In operation, when the power supply voltage is applied to the microcomputer including the stand-by control circuit, the power ON detecting circuit detects the power ON state and the power ON detecting signal becomes active and is supplied to the stand-by flag to be reset. The stand-by flag is set when the AND gate supplies a set signal of logic level "1" on condition that the writing signal is active and the bus line is a high level. An output signal of the stand-by flag is supplied to the bus line through the bus driver when a reading signal supplied to the bus driver becomes active. The power ON detecting signal supplied from the power ON, detecting circuit becomes active, just after the power supply is turned on and remains active until the power supply voltage becomes as high as the inversion level. Then, the power ON detecting signal becomes inactive. In such operation, a constant current flows through the transistor which is maintained at an ON state in the power ON detecting circuit.
In this conventional stand-by control circuit, the stand-by flag is controlled to be at a set state, when a system is reset after the release of the stand-by mode, while the stand-by flag is controlled to be at a reset state, when the system is reset by turning a power supply on, so that the two reset states of the system are easily distinguished.

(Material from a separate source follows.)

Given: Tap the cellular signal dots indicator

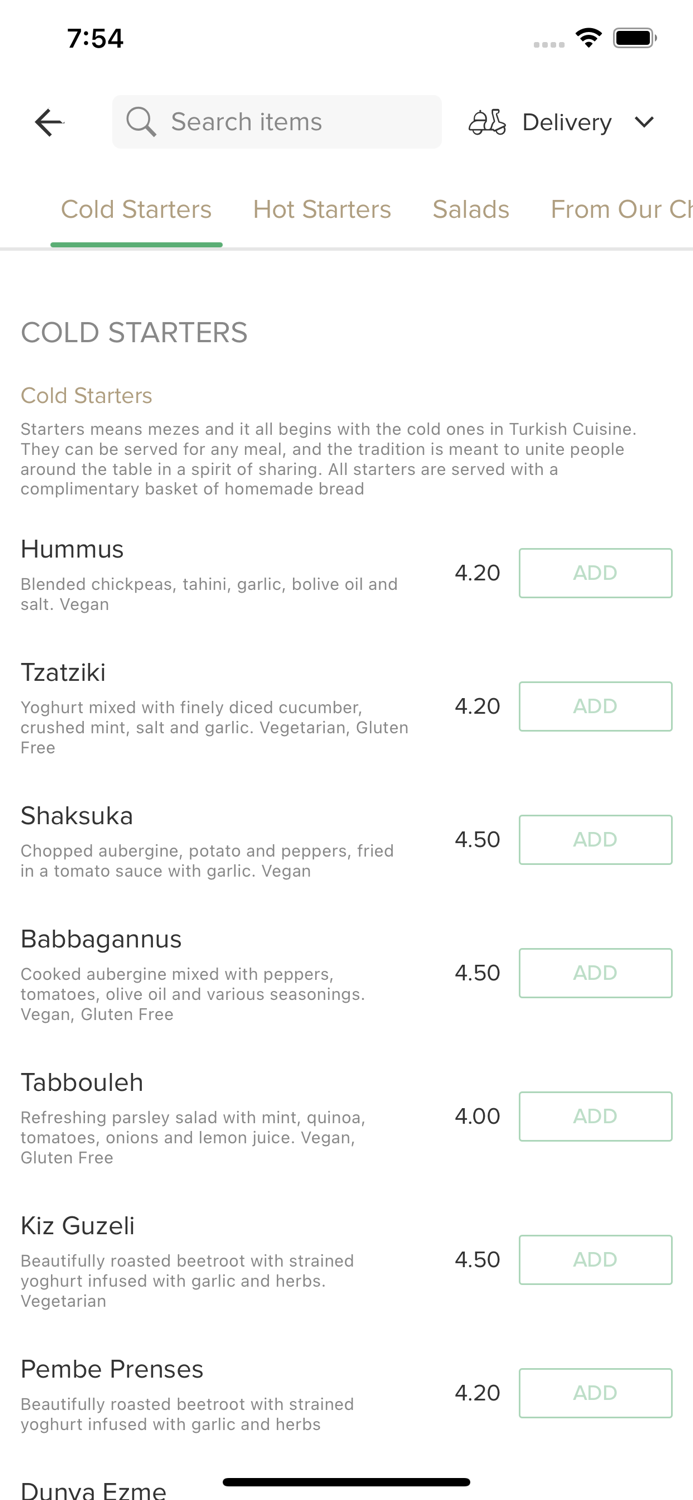Looking at the screenshot, I should click(548, 44).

According to the conventional stand-by control circuit, however, there is a disadvantage in that it is difficult to sort out microcomputers having current leakage of several .mu.A which are thereby determined to be defective in testing microcomputers, because a constant current of several .mu.A flows constantly through the power ON detecting circuit. The current leakage of several .mu.A is included at the normal temperature by junction current leakage, sub-threshold current leakage, etc.. In order to overcome such a disadvantage, testing is carried out under a high temperature to increase the leakage currents to the level as large as some tens of .mu.A. In this testing method, however, there is another disadvantage in that process of the testing becomes complicated, so that an advantage of LSIs of low cost may not be realized.